Speaking to Jane Garvey on BBC Radio 4’s Woman’s Hour, Katie recalled how they were spending their final day on the island when the attack happened.

“At first, it was like boiling hot coffee, that’s what I thought it was, for five seconds. And then after that you clock on that it wasn’t that, but the smell as well. A very sour, acidic smell, like milk that had gone off, but very strong.”

Kirstie remembered there was “a lot of screaming,  a lot of swearing” and chaos in the minutes following the attack.

While she ran over to two tourists holding bottles of water, before collapsing to the ground, Katie’s first instinct was to try and pursue her attackers.
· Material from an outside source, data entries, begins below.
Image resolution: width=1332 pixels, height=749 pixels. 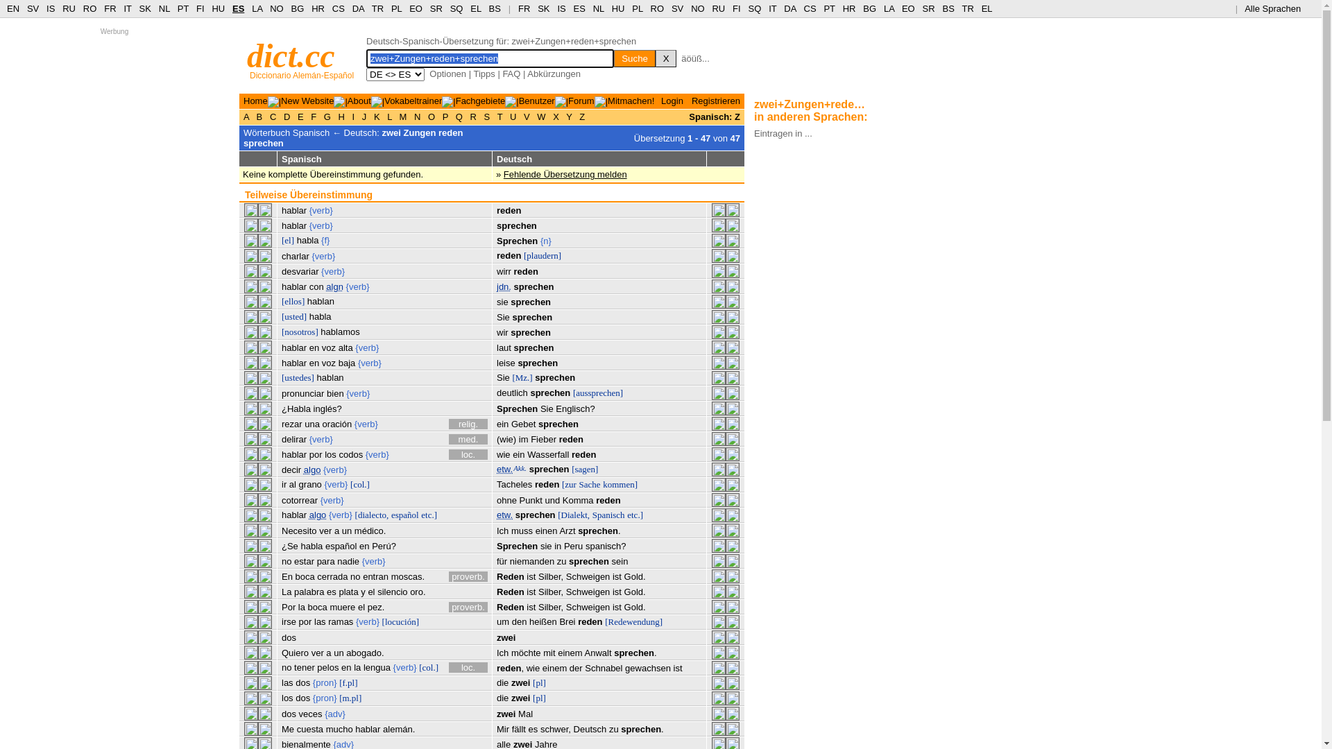 What do you see at coordinates (509, 561) in the screenshot?
I see `'niemanden'` at bounding box center [509, 561].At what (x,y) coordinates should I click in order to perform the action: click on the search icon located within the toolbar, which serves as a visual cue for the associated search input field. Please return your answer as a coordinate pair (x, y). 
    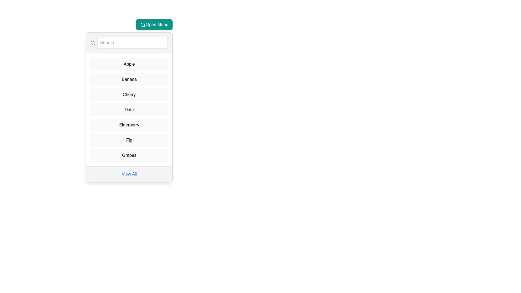
    Looking at the image, I should click on (93, 43).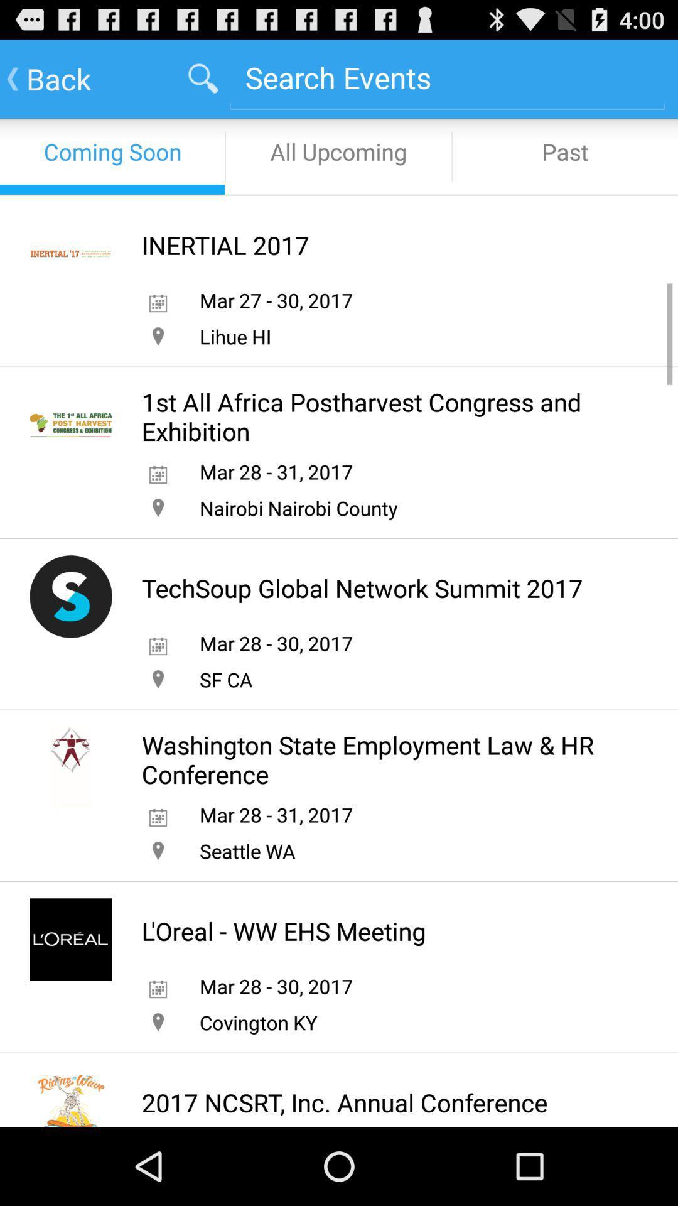 This screenshot has width=678, height=1206. Describe the element at coordinates (247, 851) in the screenshot. I see `seattle wa item` at that location.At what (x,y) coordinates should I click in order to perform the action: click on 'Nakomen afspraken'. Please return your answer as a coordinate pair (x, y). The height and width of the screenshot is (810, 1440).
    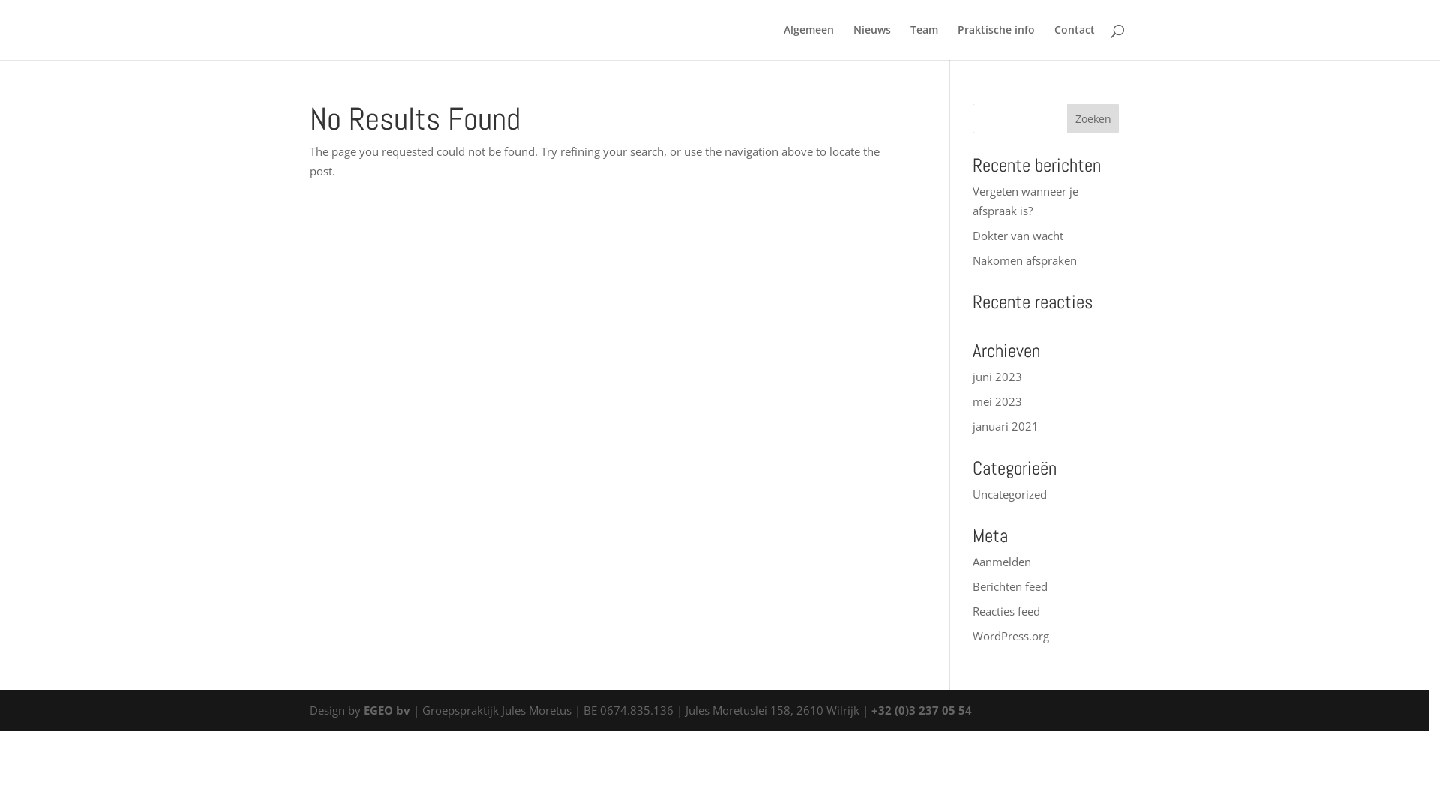
    Looking at the image, I should click on (1024, 259).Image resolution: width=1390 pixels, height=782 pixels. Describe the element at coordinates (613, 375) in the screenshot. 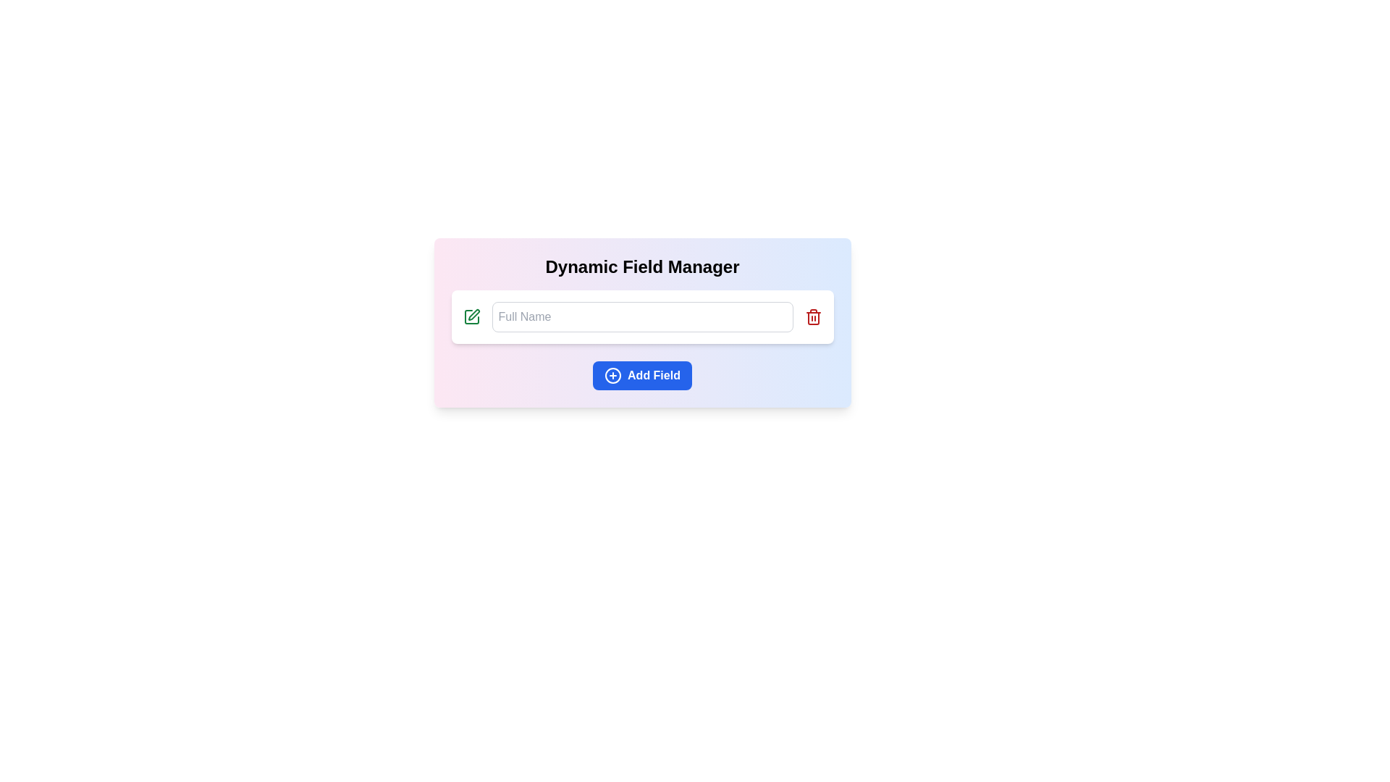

“I was wearing a jumper over my t-shirt and wiped my eyes, as I tried to get the number plate of the motorbike. I didn’t see it because they were too far away. My mind went into overdrive. I ran off to a nearby restaurant, which had an outdoor shower and turned on all the taps.”

Katie was later helped by two tourists, Nadine and Sam, who heard her screams and ran over with bottles of water. They also later assisted in phoning the pair’s friends and family to tell them what had happened.

Garvey asked how their friendship was affected in the months following their experience, especially given that Katie’s injuries were life-changing.

Katie said: “There have been times it’s been very difficult. There were two completely different outcomes to what happened. We agreed to separate the situation from our friendship, because it wasn’t either of our faults, the outcome of what happened.”

When asked if she felt any sense of guilt, Kirstie said: “Yes, definitely. The first year was really hard, because my life continued. I went to university, which was tough at times, but Katie was going through it at home, every second, of every day.”

Katie spent two months in Chelsea and Westminster Hospital, where she underwent skin graft surgery every other day and had her ear removed.

After returning home, she then endured five days a week in physiotherapy and had to wear pressure suits and face masks, as part of her skin rehabilitation.

She said her family and friends had been “absolutely amazing, very supportive” over the last five years and was now moving on with her life, having completed a degree and is now pursuing a career in commercial property.

Kirstie, who has also since graduated and wants to work in the legal profession, admitted the experience still affects her.

“I get moments, I feel anxious in certain situations. But you get through them, you calm down,” she said.

Katie meanwhile, revealed she was inspired by the words of pop legend Cher, during a recent appearance on The Graham Norton Show.

“She said, ‘If if doesn’t matter in five years’ time, then it doesn’t matter now – that is what I now live by.”